The DPRK and Iran -- case studies in antineutrino reactor monitoring

Speaker:

Dr. Patrick Huber

Affiliation:

Virginia Tech

When:

Thursday, March 13, 2014 at 11:00:00 AM   

Where:

Boggs Building, Room 3-47

Host:

Dr. Anna Erickson
anna.erickson@me.gatech.edu
404-385-0419

Abstract

In this talk I will present two case studies of the application of antineutrino reactor monitoring to real-world scenarios -- the North Korean nuclear crisis in 1994 and the Iranian IR-40 heavy water moderated reactor. I will show detection limits to partial or full core discharges.

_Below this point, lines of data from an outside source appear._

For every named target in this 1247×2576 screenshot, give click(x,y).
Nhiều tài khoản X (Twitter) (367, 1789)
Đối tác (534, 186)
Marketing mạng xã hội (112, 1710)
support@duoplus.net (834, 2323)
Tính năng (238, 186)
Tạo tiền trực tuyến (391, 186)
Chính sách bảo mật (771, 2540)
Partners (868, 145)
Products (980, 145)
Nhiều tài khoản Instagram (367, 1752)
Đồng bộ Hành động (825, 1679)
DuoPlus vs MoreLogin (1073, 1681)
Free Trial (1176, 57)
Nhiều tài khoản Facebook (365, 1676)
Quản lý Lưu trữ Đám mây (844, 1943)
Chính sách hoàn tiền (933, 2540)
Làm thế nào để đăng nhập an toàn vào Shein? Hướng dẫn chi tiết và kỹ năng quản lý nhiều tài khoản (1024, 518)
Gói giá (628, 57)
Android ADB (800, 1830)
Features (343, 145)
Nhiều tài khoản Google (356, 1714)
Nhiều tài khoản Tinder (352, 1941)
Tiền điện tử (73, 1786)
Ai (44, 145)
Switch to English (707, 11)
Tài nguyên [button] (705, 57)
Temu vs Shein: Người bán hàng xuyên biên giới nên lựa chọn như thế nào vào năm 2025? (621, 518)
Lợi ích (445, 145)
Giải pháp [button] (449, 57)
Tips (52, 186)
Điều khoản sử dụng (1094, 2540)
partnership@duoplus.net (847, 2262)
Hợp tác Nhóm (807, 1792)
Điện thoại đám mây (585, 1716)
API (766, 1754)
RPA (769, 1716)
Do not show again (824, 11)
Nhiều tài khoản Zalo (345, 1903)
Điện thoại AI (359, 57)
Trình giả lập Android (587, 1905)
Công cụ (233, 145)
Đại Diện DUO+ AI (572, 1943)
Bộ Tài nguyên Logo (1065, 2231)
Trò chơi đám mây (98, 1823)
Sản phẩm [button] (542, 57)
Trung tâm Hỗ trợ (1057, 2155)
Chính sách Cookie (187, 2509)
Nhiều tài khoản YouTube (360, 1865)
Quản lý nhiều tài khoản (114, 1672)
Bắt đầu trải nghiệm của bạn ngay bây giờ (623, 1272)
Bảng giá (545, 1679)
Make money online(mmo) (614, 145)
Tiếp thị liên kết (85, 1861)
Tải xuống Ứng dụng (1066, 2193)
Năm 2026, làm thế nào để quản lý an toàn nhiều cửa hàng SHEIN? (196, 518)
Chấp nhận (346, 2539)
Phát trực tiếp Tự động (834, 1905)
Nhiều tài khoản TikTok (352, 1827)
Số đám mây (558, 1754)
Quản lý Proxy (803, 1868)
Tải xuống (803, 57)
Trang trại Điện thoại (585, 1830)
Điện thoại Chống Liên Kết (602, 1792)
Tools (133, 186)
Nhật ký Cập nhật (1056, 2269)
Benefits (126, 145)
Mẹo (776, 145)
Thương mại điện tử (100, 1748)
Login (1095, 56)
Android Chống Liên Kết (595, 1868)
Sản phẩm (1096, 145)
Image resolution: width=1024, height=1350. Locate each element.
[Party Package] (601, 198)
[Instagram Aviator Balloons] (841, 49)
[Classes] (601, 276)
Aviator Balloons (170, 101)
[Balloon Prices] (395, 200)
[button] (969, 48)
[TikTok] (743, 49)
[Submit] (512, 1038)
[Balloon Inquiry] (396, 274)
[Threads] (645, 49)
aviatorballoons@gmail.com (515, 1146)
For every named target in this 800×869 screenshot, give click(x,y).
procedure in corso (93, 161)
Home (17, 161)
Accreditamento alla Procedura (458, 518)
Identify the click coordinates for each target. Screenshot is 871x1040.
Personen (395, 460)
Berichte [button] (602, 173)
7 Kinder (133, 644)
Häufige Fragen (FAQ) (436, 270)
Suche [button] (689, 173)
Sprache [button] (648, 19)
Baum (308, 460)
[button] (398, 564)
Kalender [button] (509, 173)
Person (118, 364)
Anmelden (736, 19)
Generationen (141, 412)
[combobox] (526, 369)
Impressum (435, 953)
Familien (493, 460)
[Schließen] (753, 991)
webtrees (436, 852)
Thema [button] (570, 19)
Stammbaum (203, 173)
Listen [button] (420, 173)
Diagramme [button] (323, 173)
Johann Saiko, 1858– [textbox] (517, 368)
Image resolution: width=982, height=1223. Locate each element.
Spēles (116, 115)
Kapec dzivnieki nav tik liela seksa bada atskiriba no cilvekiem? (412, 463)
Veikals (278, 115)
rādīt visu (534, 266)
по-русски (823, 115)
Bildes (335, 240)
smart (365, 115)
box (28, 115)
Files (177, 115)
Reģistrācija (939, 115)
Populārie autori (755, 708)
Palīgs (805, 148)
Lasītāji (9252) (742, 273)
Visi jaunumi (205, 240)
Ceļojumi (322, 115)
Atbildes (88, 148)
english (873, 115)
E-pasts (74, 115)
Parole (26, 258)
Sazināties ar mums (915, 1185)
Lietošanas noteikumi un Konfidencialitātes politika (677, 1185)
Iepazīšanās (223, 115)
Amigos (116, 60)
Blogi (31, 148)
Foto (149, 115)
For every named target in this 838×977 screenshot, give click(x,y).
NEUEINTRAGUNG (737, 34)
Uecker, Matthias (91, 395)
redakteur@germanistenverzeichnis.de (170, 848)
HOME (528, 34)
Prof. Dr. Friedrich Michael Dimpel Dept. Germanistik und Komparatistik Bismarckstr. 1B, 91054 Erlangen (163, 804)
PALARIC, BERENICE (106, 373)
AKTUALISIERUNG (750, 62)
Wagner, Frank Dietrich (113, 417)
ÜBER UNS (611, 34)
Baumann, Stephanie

In case of the DPRK, based on actual IAEA inspection access, we found that two independent methods would have yielded positive evidence for a second core with very high confidence. In the Iranian case, we found that antineutrino monitoring could allow the IAEA to meet and in some cases significantly exceed their safeguard detection goals in terms of sensitivity and timeliness for monitoring plutonium production. In addition to monitoring the reactor during its operations, observing antineutrino emissions from long-lived isotopes could also allow the IAEA to effectively monitor the reactor when it is shut down. Antineutrino monitoring could provide means for the IAEA to re-establish continuity of knowledge in its safeguards conclusions should this become necessary. Generalizing these results, a key finding of this study is that a wide class of reactors with a thermal power of 0.1-1GWt can be monitored using antineutrinos achieving IAEA goals for quantitative sensitivity and timeliness.


Biography

Dr. Huber is Associate Professor in the Physics Department of Virginia Tech and a founding member of the Center for Neutrino Physics at that institution. His research is focused on fundamental properties of neutrinos and their relation to other areas of physics like astrophysics. He first proposed, together with Th. Schwetz, to use the antineutrino emission from a nuclear reactor to quantify the plutonium content in the reactor core. He is an expert in reactor flux computation and data analysis. He also is a member of the Daya Bay reactor antineutrino oscillation experiment in China. He holds a diploma degree (German equivalent of M.Sc.) and a Ph.D. in physics from the Technical University Munich, Germany.